Individual Pension Plans (IPPs) can be a valuable retirement planning tool for incorporated professionals, business owners, or key employees of a company who are not part of a registered pension plan. An IPP provides a defined benefit pension income stream in retirement, beginning as early as age 40 or as late as age 71. An IPP, when used alongside other personal and corporate accounts, can help to enhance retirement benefits beyond what can be accumulated within a Registered Retirement Savings Plan (RRSP).
What is an IPP?
An IPP is an employer-sponsored registered pension plan that provides a defined benefit to the plan member, and is often used by incorporated business owners and professionals who have a history of annual earned income exceeding around $170,000. An IPP can be created for an employee prior to the year in which they turn 72 years of age. Annual contribution limits are a function of Canada Revenue Agency (CRA) mandated limits and the plan member’s age.
IPPs are often referred to as “super-sized RRSPs” since annual contribution limits tend to exceed those of a Registered Retirement Savings Plan (RRSP). At age 40, the maximum contributions you can make to an IPP and an RRSP are similar, but at age 65 the maximum contribution to an IPP is around 65% higher than the maximum to an RRSP. IPP contributions are deductible from a corporation’s income and reduce the employee’s own RRSP contribution limit through a pension adjustment.
Who is involved?
An IPP involves five parties:
- The employee(s)
- A sponsoring corporation
- An actuarial firm
- An investment advisor
- The CRA
Benefits of an IPP
IPPs provide:
- Additional tax-sheltered savings room vs. RRSPs
- Corporate deductions for contributions and ongoing administrative expenses
- Consistent and secure income in retirement
- Recognition of past service
- Creditor protection by locking-in benefits
- A deeper long-term relationship with your investment advisor
- Options for business succession planning, as adult children who are working for the company may find it advantageous to join the plan
Is an IPP right for me?
Consider an IPP if you are motivated by:
- Saving more for retirement than is possible with RRSPs
- The ease and efficiency of a corporate deduction, as opposed to corporate payment of salary and a personal RRSP contribution
An ideal IPP candidate:
- Is an incorporated business owner or professional for 3 or more years
- Is 40 years or older
- Receives T4 income
An IPP should be considered when a corporation:
- Has a tax planning consideration (e.g. sale of an asset, consistent high income, or a one-time taxable event)
- Is preparing for an exit event (such as retirement or the sale of its operating business)
- Has a regular history of profitability to fund ongoing IPP contributions
Implementing an IPP
Corporations and employees interested in setting up an IPP must first engage an actuarial firm to provide a quote determining if the projected pension benefit and tax efficiencies meet their needs and objectives. Next, the IPP must be registered with CRA. This process can take two months or more.

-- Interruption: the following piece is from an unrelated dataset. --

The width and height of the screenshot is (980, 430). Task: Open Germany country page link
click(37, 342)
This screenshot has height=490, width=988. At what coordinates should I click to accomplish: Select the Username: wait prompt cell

Once registered, the IPP is funded according to the actuarial valuation using a combination of corporate cash and existing employee RRSP assets. Additional catch-up contributions for past service may be possible. The IPP is a corporate account and is typically named along the lines of “[Corporation Name] IPP for [Employee Name]”. IPP funds are invested by the investment advisor appropriately – typically targeting stable and consistent returns vs. being invested aggressively.
IPPs must undergo a triennial valuation by an actuarial firm to be filed with CRA to justify its maximum contributions.
What happens when I retire?
When an IPP member retires, the following options are available:
- Payments made from the IPP are considered pension income and are eligible for the pension tax credit and income splitting with a spouse/common-law partner.
- The IPP can be wound up or terminated, with funds moved to the participant’s RRSP or Locked-in Retirement Account (LIRA), depending on the commuted value and the provincial legislation that applies. Any amount exceeding the participant’s maximum transfer limits are taxable to the participant.
- Lump-sum contributions known as “terminal funding” can provide significant additional
tax deductions.
Quick IPP Candidacy Test:
The following questions can assist in determining if you are an IPP candidate:
Y N Are you aged 40+?
Y N Is your current earned income $170,000+?
Y N Do you have 10+ years of T4 history in the corporation?
If you answered “Yes” to two or more questions, an IPP may be a tax-efficient option to secure your future retirement income.
If an IPP has too much or too little capital
Where a triennial valuation determines that an IPP is underfunded, the sponsoring corporation can make additional tax-deductible contributions to the plan.
If the plan is determined to have surplus assets, CRA may not allow additional contributions if the surplus is very large. However, the participant will continue to receive an annual pension adjustment.
IPP at death
Upon death of a plan member, their spouse is the beneficiary of the IPP and will receive the ongoing pension benefit. If there is no surviving spouse or when the surviving spouse passes away, any remaining amount within the IPP will be paid out to the estate of the participant/survivor.